Die Malteser gehören zum Bündnis Aktion Deutschland Hilft, das seine Hilfe in Ostafrika zurzeit massiv ausweitet. So kümmern sich in Kenia Adra und World Vision um die Versorgung mit Wasser und Nahrungsmitteln, in Dadaab verteilt Care Lebensmittel, Wasser und Hygieneartikel. In Äthiopien hilft Adra mit Wasser-Tankwagen, Lebensmitteln und Tiernahrung, um den Viehbestand, die Lebensgrundlage der Bauern, zumindest noch teilweise zu retten. World Vision stellt Saatgut und Vieh bereit. In Eritrea leistet Terra Tech Nothilfe für Kinder und Schwangere. Die Johanniter betreiben in Dschibuti Ernährungszentren. Und die im Aktionsbündnis Katastrophenhilfe zusammengeschlossenen Organisationen Caritas, Deutsches Rotes Kreuz, Diakonie und Unicef verstärken ebenfalls ihr Engagement.

Die Dürre hat ganze Ernten vernichtet, das Vieh der Nomaden verdurstet. Parallel dazu steigen die Lebensmittelpreise bereits seit Monaten so massiv, dass die Bevölkerung Essen kaum mehr kaufen kann. Dazu kommt der blutige Bürgerkrieg in Somalia.

Der Leiter der Hilfsorganisation Grünhelme, Rupert Neudeck, hat deshalb gestern im Deutschlandfunk den Abwurf von Lebensmitteln aus Flugzeugen gefordert. Eine Luftbrücke sei in Süd-Somalia die einzige Möglichkeit, Leben zu retten. Denn die Region wird von der radikal-islamischen Al-Schabaab-Miliz kontrolliert, die sich dem internationalen Terrornetzwerk al Qaida zugehörig fühlt. Nach Anschlägen auf Mitarbeiter sind die meisten ausländischen Hilfsorganisationen abgezogen.

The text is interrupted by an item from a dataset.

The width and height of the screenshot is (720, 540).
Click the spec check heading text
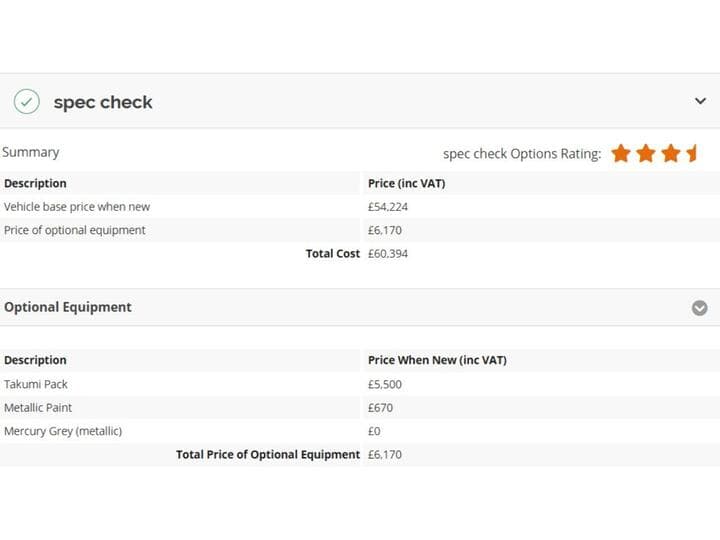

Vor wenigen Tagen nahm ein Al-Schabaab-Sprecher allerdings die Todesdrohungen zurück und bat ausdrücklich um ausländische Hilfe.

In Zentral-Somalia ist die Hilfe wegen der Sicherheitslage ähnlich schwierig. So kann nur die Organisation Islamic Relief ungefährdet Hilfsgüter verteilen. Das UN-Welternährungsprogramm verhandelt zurzeit mit den diversen Machthabern in Somalia über Sicherheitsgarantien und einen Zugang zu den Hungernden.